For our voice identity generator we examine six possible techniques: Random Generation. Sample a value for each embedding feature from a normal distribution of mean 0 and standard deviation 1. The final new identity embedding is then normalized. This technique is based on that of Jia et al. [21] to create fictitious voices. Random Generation in PCA Space. Conceptually similar to Random Generation, but instead of performing the random sampling in the embedding space it is conducted in a Principal Component Analysis (PCA) space. We fit the PCA on training data from applying the GE2E extractor used in the training of the TTS system to the VoxCeleb 1 and 2 Development Datasets. We create one PCA transform for each gender, and fit the PCA so that it captures 95% of the variance in the data. For each component of the PCA space, we then determine the mean and standard deviation. When generating a new identity, we then sample from a normal distribution with the given mean and standard deviation for each component in PCA space, before performing an inverse PCA transformation to give an embedding in the original embedding space. Mean Pool Subset. We follow the technique proposed in [13] for anonymised voice conversion in the X-vector space. We use a pool of all of extracted embeddings of the VoxCeleb 1 and 2 Development sets, and average ten embeddings taken from the pool to give us our final new identity embedding. We create a separate pool for each gender. PCA + Gaussian Mixture Model. We follow the approach proposed in [43] , [44] , which was applied to an X-vector space for anonymisation with voice conversion. As proposed in this work, we use a separate GMM for each gender, fitting the PCA on 95% of the variance, and using 20 components for the Gaussian Mixture Models fitted in the PCA space. We use the VoxCeleb 1 and 2 Development sets for training the PCA and GMM.

—————

§ GIVEN EXERCISE 1
Quote the entries word for word, from the line containing "Select the Kaushan Script font chip" down through the last of the entries.

—————

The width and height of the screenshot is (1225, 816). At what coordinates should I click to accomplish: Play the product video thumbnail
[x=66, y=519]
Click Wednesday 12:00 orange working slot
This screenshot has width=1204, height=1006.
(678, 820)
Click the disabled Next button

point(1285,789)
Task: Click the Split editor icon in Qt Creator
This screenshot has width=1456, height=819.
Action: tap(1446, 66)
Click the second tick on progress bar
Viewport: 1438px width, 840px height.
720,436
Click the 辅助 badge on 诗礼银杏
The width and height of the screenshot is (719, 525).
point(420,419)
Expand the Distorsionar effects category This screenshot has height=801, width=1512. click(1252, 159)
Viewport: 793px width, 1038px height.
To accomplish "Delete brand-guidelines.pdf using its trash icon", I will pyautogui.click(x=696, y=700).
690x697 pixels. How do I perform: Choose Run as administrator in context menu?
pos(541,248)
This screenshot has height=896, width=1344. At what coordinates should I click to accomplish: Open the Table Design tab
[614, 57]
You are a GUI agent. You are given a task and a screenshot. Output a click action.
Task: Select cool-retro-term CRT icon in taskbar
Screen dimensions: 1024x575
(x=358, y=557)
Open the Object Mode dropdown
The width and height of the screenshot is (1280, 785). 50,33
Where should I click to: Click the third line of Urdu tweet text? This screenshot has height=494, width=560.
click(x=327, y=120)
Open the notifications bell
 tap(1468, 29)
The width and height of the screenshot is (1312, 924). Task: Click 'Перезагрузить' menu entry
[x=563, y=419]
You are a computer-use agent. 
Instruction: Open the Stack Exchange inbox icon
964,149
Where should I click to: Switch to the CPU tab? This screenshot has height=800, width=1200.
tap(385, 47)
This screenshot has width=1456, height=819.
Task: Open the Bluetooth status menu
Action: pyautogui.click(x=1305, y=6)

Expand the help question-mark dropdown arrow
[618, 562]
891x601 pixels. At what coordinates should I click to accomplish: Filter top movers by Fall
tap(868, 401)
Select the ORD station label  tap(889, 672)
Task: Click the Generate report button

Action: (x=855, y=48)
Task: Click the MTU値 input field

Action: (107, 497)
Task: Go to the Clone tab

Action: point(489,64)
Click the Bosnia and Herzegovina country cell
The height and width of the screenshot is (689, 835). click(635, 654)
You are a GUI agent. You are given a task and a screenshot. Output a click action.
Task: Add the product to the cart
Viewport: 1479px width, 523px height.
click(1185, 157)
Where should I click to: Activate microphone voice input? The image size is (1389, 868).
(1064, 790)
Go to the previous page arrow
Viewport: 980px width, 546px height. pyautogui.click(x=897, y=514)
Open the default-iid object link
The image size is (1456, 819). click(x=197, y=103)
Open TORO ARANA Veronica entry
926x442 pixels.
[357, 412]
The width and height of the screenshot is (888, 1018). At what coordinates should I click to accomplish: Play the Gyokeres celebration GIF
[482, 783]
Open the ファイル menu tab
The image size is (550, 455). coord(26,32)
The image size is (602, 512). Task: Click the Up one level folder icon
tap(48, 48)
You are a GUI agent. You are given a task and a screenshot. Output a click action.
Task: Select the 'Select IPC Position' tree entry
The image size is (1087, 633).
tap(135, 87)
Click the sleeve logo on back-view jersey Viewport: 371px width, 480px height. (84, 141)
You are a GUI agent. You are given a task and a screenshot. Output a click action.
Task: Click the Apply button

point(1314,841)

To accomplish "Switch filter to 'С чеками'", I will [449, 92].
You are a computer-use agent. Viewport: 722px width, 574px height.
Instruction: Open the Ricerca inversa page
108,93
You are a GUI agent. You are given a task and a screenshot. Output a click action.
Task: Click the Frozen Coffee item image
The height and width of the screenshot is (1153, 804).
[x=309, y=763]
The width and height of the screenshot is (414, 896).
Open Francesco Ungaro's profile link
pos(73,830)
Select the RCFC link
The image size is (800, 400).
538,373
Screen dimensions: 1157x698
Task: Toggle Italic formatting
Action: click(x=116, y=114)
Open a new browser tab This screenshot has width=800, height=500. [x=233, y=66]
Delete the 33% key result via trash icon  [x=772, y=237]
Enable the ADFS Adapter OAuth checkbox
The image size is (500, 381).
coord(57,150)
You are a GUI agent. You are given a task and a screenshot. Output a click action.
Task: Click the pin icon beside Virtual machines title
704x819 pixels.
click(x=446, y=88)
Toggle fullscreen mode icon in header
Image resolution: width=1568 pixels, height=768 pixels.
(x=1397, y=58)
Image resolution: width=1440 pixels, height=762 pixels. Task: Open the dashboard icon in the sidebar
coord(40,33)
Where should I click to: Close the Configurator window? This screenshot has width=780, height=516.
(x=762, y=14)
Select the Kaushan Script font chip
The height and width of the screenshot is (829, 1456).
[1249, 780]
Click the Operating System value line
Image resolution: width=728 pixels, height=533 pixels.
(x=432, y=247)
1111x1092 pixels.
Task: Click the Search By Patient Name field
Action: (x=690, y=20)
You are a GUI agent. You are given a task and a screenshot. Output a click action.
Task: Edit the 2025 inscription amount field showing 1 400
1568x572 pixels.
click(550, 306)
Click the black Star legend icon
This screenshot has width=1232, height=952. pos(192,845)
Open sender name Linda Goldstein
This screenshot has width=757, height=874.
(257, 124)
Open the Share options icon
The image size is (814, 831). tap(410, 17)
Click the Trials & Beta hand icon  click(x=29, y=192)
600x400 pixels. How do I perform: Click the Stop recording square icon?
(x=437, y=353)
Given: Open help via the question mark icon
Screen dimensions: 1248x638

—————

§ GIVEN EXERCISE 2
Extend the passage about techniques for creating new voice identities, picking up after its final sentence.

§ FINAL ANSWER 1
Select the Kaushan Script font chip
The height and width of the screenshot is (829, 1456).
[1249, 780]
Click the Operating System value line
Image resolution: width=728 pixels, height=533 pixels.
(x=432, y=247)
1111x1092 pixels.
Task: Click the Search By Patient Name field
Action: (x=690, y=20)
You are a GUI agent. You are given a task and a screenshot. Output a click action.
Task: Edit the 2025 inscription amount field showing 1 400
1568x572 pixels.
click(550, 306)
Click the black Star legend icon
This screenshot has width=1232, height=952. pos(192,845)
Open sender name Linda Goldstein
This screenshot has width=757, height=874.
(257, 124)
Open the Share options icon
The image size is (814, 831). tap(410, 17)
Click the Trials & Beta hand icon  click(x=29, y=192)
600x400 pixels. How do I perform: Click the Stop recording square icon?
(x=437, y=353)
Given: Open help via the question mark icon
Screen dimensions: 1248x638

§ FINAL ANSWER 2
We evaluate each of these four techniques when examining the diversity of voices created by the AltVoice system, as it is the generation strategy, coupled with any biases introduced by the TTS which produce the overall voice identity, and will be responsible for the diversity of the produce private voices. Pool Selection. Using the pool of embeddings extracted from the VoxCeleb 1 and 2 Development sets, we select a single identity to use as the new anonymous identity for the user. In an optimal TTS system, this would be the same as cloning an existing voice from the pool. We use a different pool for each gender. Training Selection. This is similar in concept to the pool section method, but the embedding is taken from the set of user embeddings used in training the TTS model. As the model has been trained on these embeddings, we would expect the TTS system to be able to produce higher quality audio for these embeddings.

In practice AltVoice would be implemented as a 'Dialer' application that allows a user to make phone calls.

For all of the identity generation methods a secret userknown seed is used to derive the embedding. This seed is used to instantiate a random number generator, which is then used either directly, for sampling from models, or from selecting from sets of existing users. The application could manage the storage of these seeds (and thus the associated voices). By default it would generate a new identity for each different service that is contacted, but it would also be possible to configure the application to change identity when required by the user, and thus change it for different contexts with the same phone number, or to maintain the same identity across multiple calls to different service providers. In cases where multiple voices are used for a single service, it would be necessary for the user to press a button to change the voice.

Finally in practice a user may not wish to provide input to the system as voice, and could instead provide text input direct to the TTS component of the system. This would reduce the complexity of the system, and yield higher accuracy as mistakes could no longer occur in the STT component.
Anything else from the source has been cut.